Donais: We learned a lot about going to other platforms. That’s something Blizzard hadn’t done before. We learned a lot about how you don’t have to have hundreds of people making a game, like World of Warcraft. Hearthstone started out with only 15 people, or even less. When it was launched into alpha we only had 15 people, anyway, which is amazing. It’s very successful, very rich, very fun.
GamesBeat: Would you say that the energy around Blizzard is maybe a bit renewed? It seems like you guys are riding high right now. You have Hearthstone becoming a hit. You’re announcing your first new IP in a while (Overwatch). You have the Warlords expansion, a bunch of other stuff. I’m sure it’s always busy there, but it seems like it’s a good time at Blizzard right now.
Brode: From my perspective it’s always been a good time at Blizzard. I’ve been here a while and it’s so exciting to be on the forefront of what I consider to be the best games, period. I’ve loved every single game we’ve released. I’ve played them all. Hearthstone is very exciting for me personally to be part of this current era of Blizzard gaming.

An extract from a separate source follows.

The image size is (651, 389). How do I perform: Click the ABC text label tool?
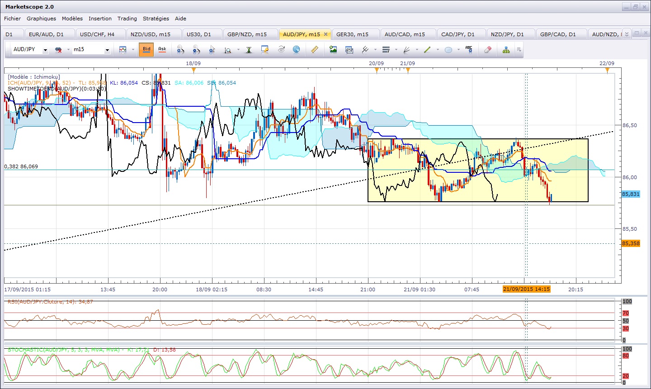click(469, 50)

Donais: One of my favorite cards — I like a lot of cards from the expansion, really love them. But one of my favorites is Recombobulator. He transforms a minion into another minion of the same cost. He’s really cool because you get all these crazy times when you feel really smart. I play this 5 cost guy, now he’s injured, I’m gonna transform him. You feel like, wow, now I got this awesome better guy, or I got a guy who’s even worse, but it’s always a surprise. I play him in the Priest deck sometimes, where you can Shadow Madness a guy and then transmogrify him to keep him. Lots of cool combos with him, lots of surprises. You always have to play around the new guy you get, which makes the game more skill-testing. It feels more clever.

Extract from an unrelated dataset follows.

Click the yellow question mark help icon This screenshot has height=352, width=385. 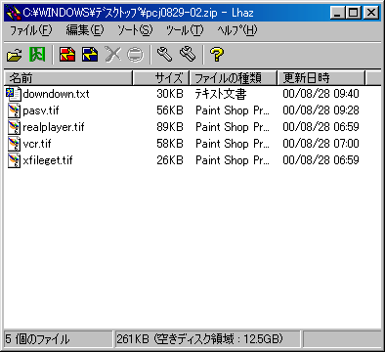(217, 55)
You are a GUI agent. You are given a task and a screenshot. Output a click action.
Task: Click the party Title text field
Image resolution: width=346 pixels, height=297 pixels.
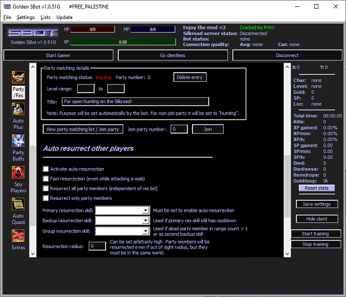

Brode: One of my favorite cards is Quartermaster, actually. Paladins have this vibe of commanding an army. Luther is the commander of the Silver Hand. You have all these recruits, hoping they’ll be paladins one day. Now, with Muster for Battle and Quartermaster, it fulfills that fantasy even more. I love that feeling of putting a bunch of Silver Hand Recruits out and hoping they live to the next turn and then dropping Quartermaster. It’s so exciting.
GamesBeat: I made a list of the five cards that seem to be the worst in the expansion. Some of them, they have places where they’ll be useful, but I’d like to ask you guys if you could give me a scenario where the Target Dummy might be useful in a deck.
Brode: Oh, yeah. Imagine this. Target Dummy, Target Dummy, Mimiron’s Head, Conceal. Boom. Game.
Donais: Suddenly you’ve got enough damage. You play Cold Blood, boom, opponent’s dead.
Brode: My friend, Hearthstone is the dream card game for me. Back in the genesis of Hearthstone, we tried, I don’t know, tens or hundreds of designs. We tried things that were evolving fortresses and locations from Warcraft. We tried games that were just hero versus hero, no minions involved. We tried so many designs. I really do feel like Hearthstone is the best that we tried. Part of the fun of announcing and releasing Hearthstone is that I actually get to go home and play it, because I love it. I don’t think that there’s any version we could make that would be different from Hearthstone.
GamesBeat: What do you think we should expect for the next content update? Are you thinking about solo adventures like Naxxramas with new cards, or are expansions the way you want to go, or a mix of the two?
Brode: One thing that we’re trying to do is to stay a little nimble. Both of these, the adventure and the expansion, were pretty different methods of delivering new content. We’re listening to a lot of feedback from the community. We still have a lot to learn about the pacing of releasing content, what the right pace is for Hearthstone. I don’t know for sure what the future looks like as far as adventures, expansions, the mix of them. Maybe trying new ways of releasing content. But so far the feedback we’ve gotten from Naxxramas has been awesome. It looks like the feedback from GvG is really exciting. I’m not 100 percent sure what the future looks like, but we’re very excited about all the possible opportunities.